Protease contributes significantly to various industrial sectors, as shown by its increasing demand. An indigenous previously isolated bacteria, Bacillus halodurans CM1, is a wild-type bacterium whose ability to produce alkalotermophilic protease. In this study, the transformation of methylated pBBRE194 plasmid containing alkaline protease gene from this strain (PBBRE194-prot-CM1) into itself using a conjugation approach was conducted, and the measurement of the alkaline protease activity of the recombinant bacterium was carried out. The recombinant B. halodurans CM1 has been verified to carry the methylated pBBRE194 prot-CM1 by examining its ability to degrade protein in media containing skim milk and tetracycline, but also by amplifying tetracycline resistance gene sequence with 1,024 bp length of plasmid pBBRE194 prot-CM1 by PCR method from the recombinant bacterium.
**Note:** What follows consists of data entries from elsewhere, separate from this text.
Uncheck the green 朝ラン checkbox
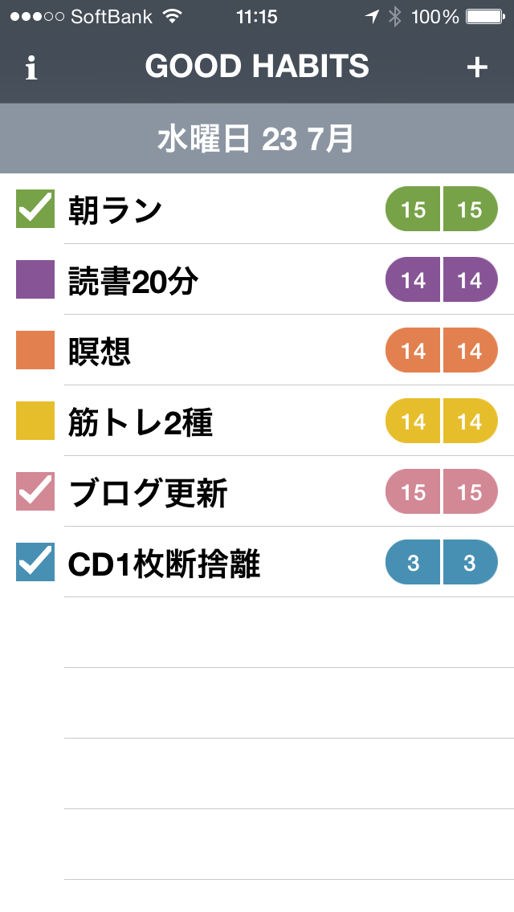Viewport: 514px width, 912px height. [35, 210]
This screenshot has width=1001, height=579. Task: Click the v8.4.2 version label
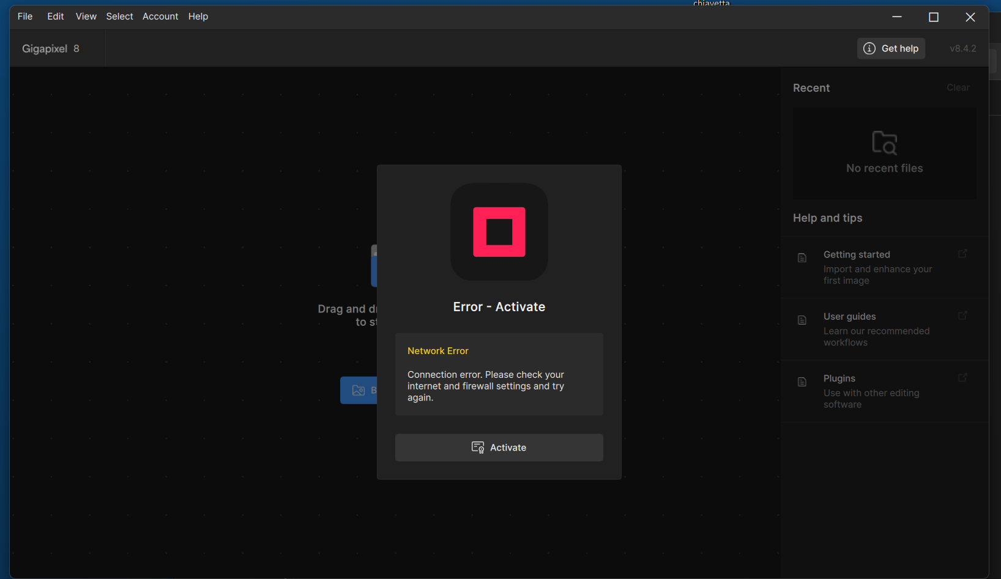(x=962, y=48)
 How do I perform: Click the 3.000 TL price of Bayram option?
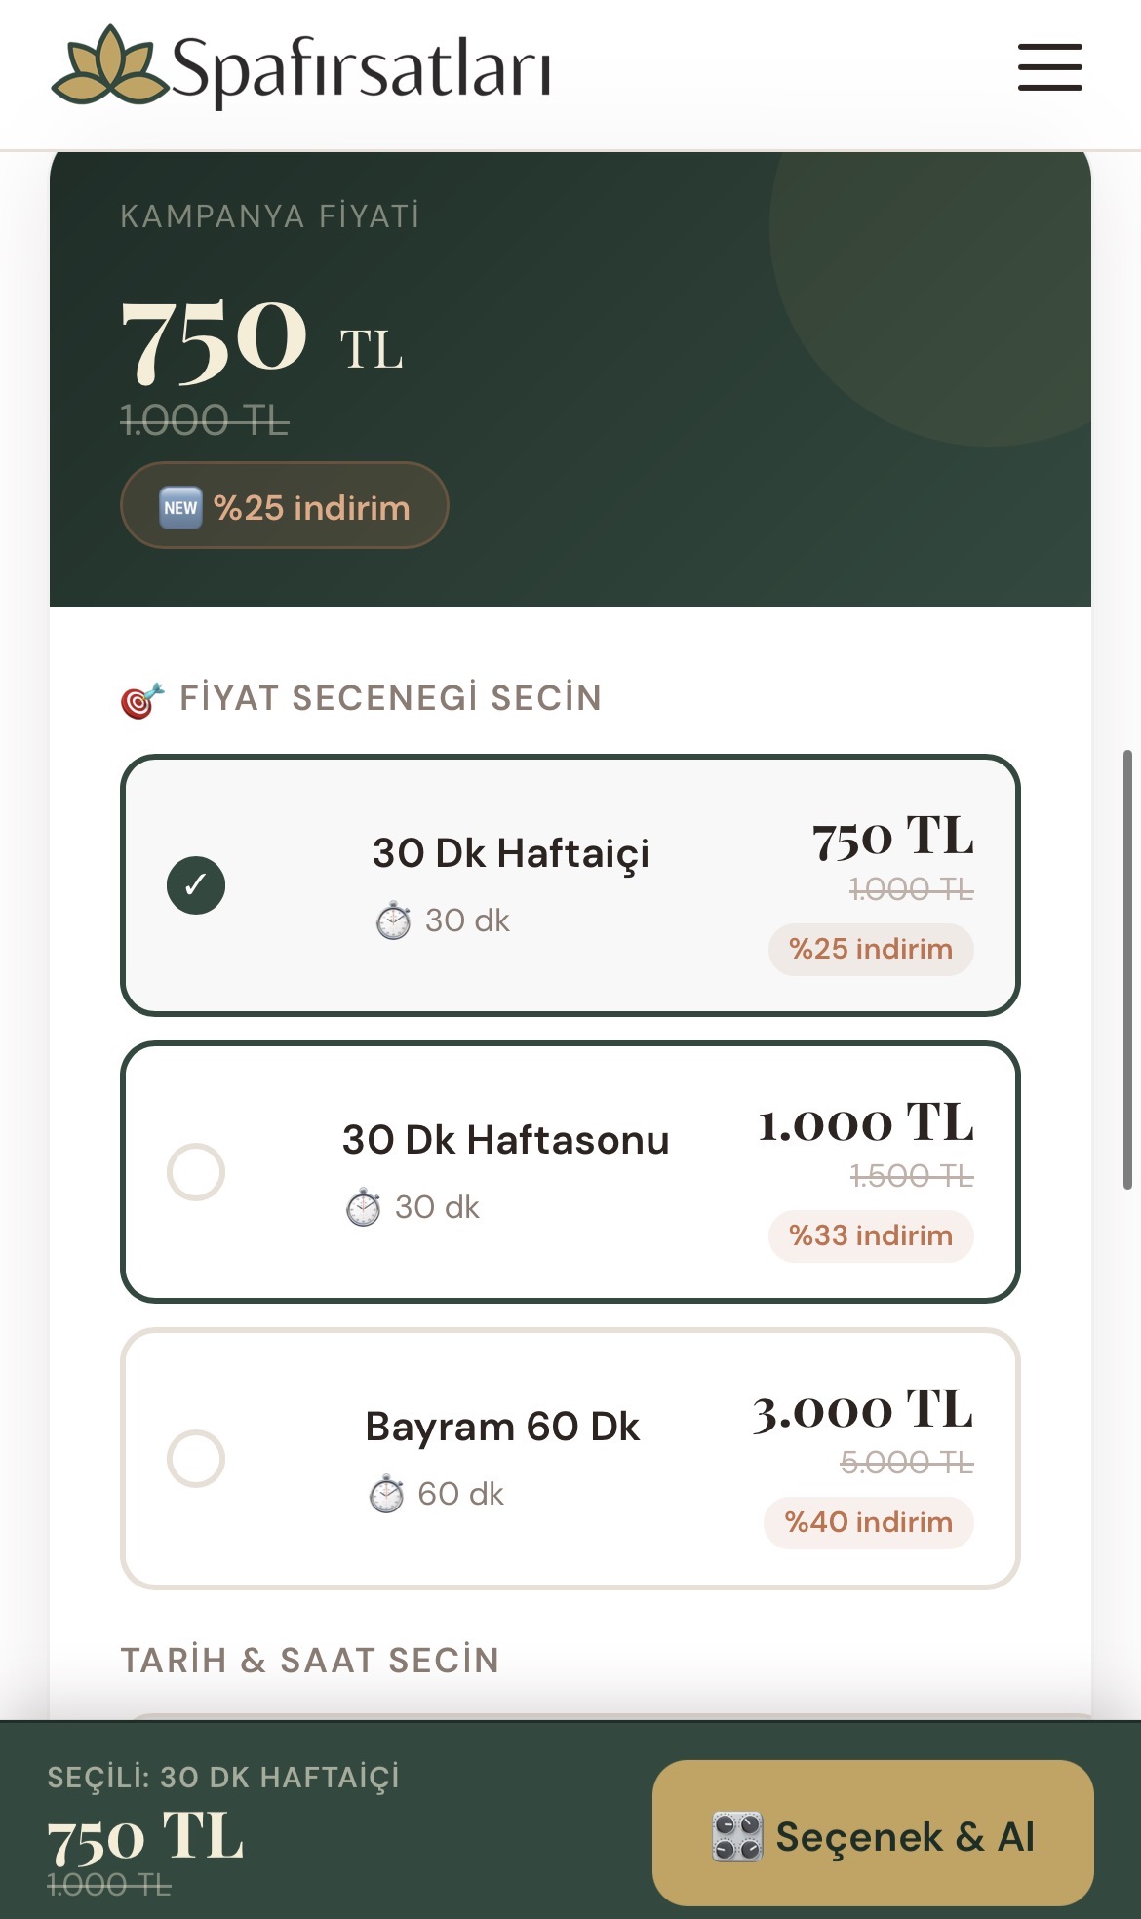[863, 1409]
The results confirmed that recombinant B. halodurans CM1 was positively harboring plasmid pBBRE194 prot-CM1. Alkaline protease produced by recombinant CM1 reached higher activity than wild type between 18-36 h of cultivation. The alkalotermophilic wild type B. halodurans could accept the recombinant plasmid into their cells via conjugational transformation is firstly reported to our further knowledge.